Pope calls for end to violence on first ever visit to Iraq

(Update 1: updates headline, lead, adds detail)

Baghdad, Mar 5 (efe-epa).- Pope Francis, who began the first ever papal visit to Iraq on Friday, called for an end to violence and extremism in the war-torn Middle Eastern country.

The pontiff arrived on Friday morning for a three-day trip to Iraq, his first foreign trip since the start of the coronavirus pandemic.

In an address to Iraqi leaders later in the day, Francis called on the international community to commit to bringing peace to the country, which has been ravaged by war since 2003, and the wider Middle Eastern region “without imposing political and ideological interests.”
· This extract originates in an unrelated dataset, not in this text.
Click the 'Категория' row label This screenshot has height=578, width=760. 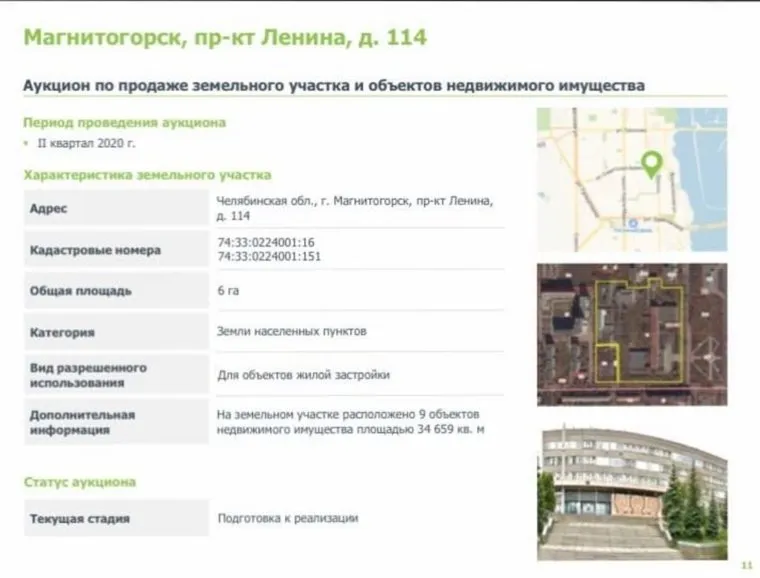[62, 332]
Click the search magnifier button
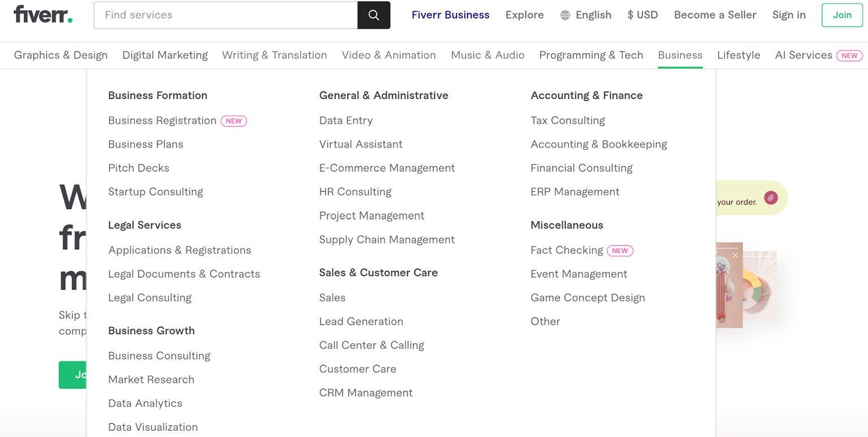Screen dimensions: 868x437 click(x=374, y=15)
He urged that “weapons be silenced, that their proliferation be prevented, here and everywhere” and called for an end to “special interests”, “those external interests that are indifferent to the local population.”

“No more violence, extremism, factions, intolerance”, he added.

He said “the international community has a decisive role to play in promoting peace in this land and throughout the Middle East” and cited the conflict in neighboring Syria, which has dragged on for over a decade.

During his visit to what he called “the cradle of civilization”, the pontiff is due to meet with members of the country’s Christian minority community which was persecuted by the Islamic State that occupied parts of Iraq for three years until the terror group was defeated in late 2017.

“The age-old presence of Christians in this land, and their contributions to the life of the nation, constitute a rich heritage that they wish to continue to place at the service of all,” he said during his speech.

Later on Friday the pontiff held Mass at Baghdad’s Syriac Catholic church of Our Lady of Salvation, which was targeted in a 2010 attack by Islamic extremists affiliated with al-Qaeda, which left 52 Christians and police dead.